**Exercises:**
1. In the text about The Shawl, which two characters plan to cheat Miss A out of her inheritance?
2. Continue the text about The Shawl, starting after its final sentence.

**Text excerpt:**
- Original language: English
- Written by: David Mamet
- Characters: John; Miss A; Charles;
- Setting: John's office

Premiere
- Date: April 19, 1985
- Place: Briar Street Theater, Chicago

= The Shawl =

Four-act play by David Mamet

The Shawl is a four-act play by David Mamet. It premiered at the Goodman Theatre New Theatre Company in Chicago in 1985.
The play concerns two men, John and Charles, who plan on defrauding Miss A out of her inheritance. The play scams and deceives to the very end, while emphasising the truth repeatedly.

**Data excerpt:**
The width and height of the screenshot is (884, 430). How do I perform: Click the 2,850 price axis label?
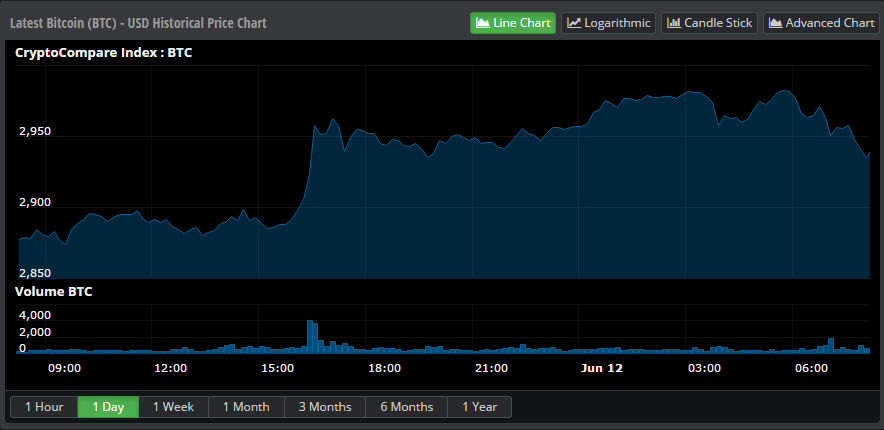click(35, 273)
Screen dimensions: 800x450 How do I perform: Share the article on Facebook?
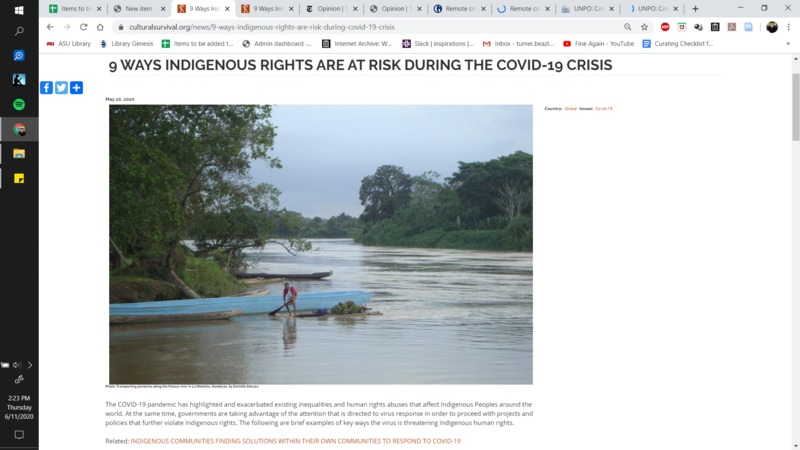click(46, 88)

**Results of the exercise:**
1. John and Charles

2.
==Background==
According to Lindsay Crouse, " 'David told me once that he started to write 'The Shawl' in part because people said to him, 'You always write such wonderful characters but you don't write plot,'.... So he set out to exercise plot-writing as a craft. And I think it came out beautifully. Everybody gets fooled at least once in this play.' " The New York Times noted that "while The Shawl does not pretend at realism - Mr. Mamet has called it my 'Twilight Zone' episode - it must convince the audience that an educated, middle-class woman would put her faith into a mind reader. And the psychic himself is not some gypsy in paisley but a middle-aged man who is worried about losing his young, homosexual lover."

==Productions==
The Shawl was initially presented by the Goodman Theatre's New Theatre Company in Chicago as the premiere production of their Briar Street Theatre. The play opened on April 19, 1985. Directed by Gregory Mosher, the cast featured Mike Nussbaum as John, Lindsay Crouse as Miss A and Gary Cole as Charles
.

The Shawl was produced Off-Broadway at the Lincoln Center Mitzi E. Newhouse Theater, opening on December 23, 1985, and closing on February 2, 1986, after 48 performances. The play ran in a double bill with Mamet's Prairie du Chien.
Directed by Mosher, the cast featured Mike Nussbaum as John, Lindsay Crouse as Miss A and Calvin Levels as Charles.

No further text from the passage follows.